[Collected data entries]
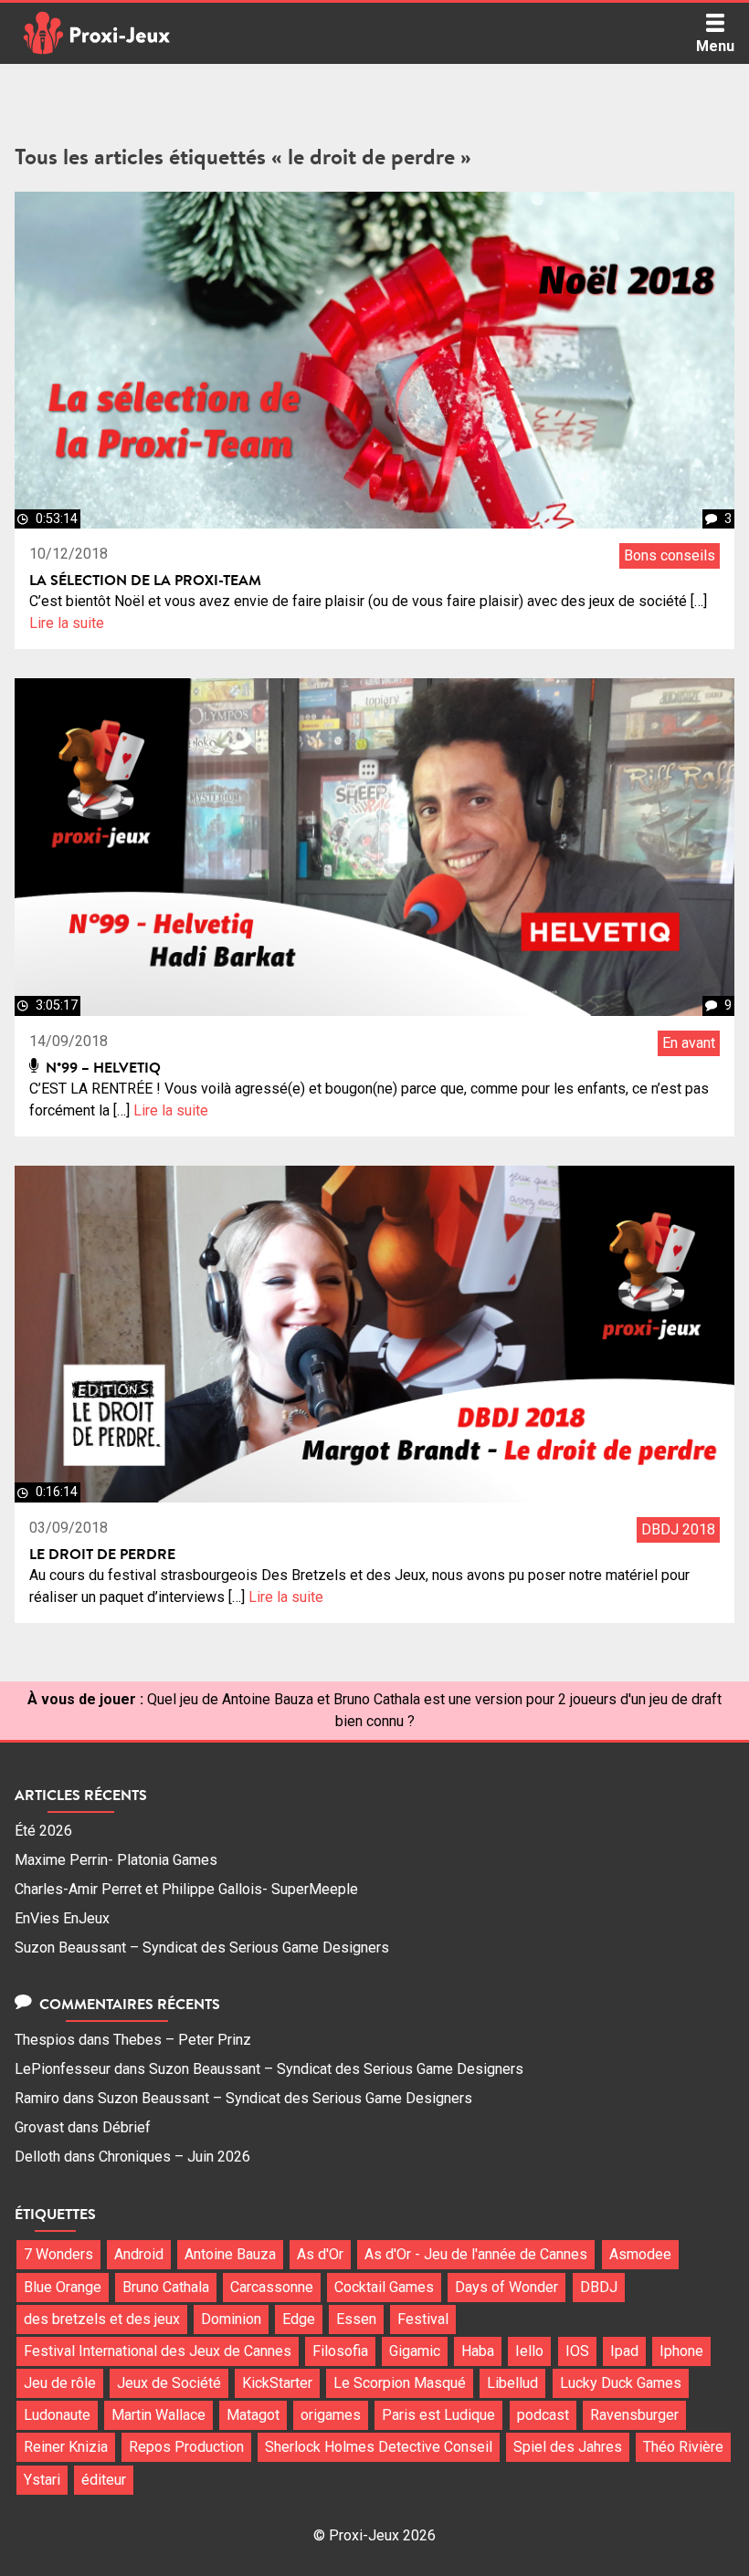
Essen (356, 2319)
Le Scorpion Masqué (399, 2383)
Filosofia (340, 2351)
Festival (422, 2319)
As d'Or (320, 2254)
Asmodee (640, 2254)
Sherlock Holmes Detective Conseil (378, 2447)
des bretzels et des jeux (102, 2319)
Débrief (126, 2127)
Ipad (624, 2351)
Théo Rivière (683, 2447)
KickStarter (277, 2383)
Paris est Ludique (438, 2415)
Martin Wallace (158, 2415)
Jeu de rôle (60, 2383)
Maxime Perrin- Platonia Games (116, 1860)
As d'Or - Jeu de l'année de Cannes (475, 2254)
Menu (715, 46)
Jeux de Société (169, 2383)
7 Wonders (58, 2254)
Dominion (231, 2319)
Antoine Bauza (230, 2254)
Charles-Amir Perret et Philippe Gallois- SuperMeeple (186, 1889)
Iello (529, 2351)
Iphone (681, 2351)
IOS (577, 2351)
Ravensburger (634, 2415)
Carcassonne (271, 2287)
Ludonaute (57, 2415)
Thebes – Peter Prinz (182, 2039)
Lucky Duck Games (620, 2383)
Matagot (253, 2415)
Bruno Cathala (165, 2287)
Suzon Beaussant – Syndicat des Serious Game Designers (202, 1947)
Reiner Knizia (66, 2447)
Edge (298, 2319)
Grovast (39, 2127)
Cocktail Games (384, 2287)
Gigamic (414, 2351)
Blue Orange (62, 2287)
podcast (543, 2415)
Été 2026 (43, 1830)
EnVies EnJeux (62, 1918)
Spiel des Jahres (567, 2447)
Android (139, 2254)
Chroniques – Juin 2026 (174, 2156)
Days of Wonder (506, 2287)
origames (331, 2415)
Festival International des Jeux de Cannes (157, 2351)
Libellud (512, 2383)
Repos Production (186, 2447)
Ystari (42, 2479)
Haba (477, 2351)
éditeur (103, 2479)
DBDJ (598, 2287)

What is needed: Collect the lines of the data that carry the word "Festival".

Answer to this problem:
Festival (422, 2319)
Festival International des Jeux de Cannes (157, 2351)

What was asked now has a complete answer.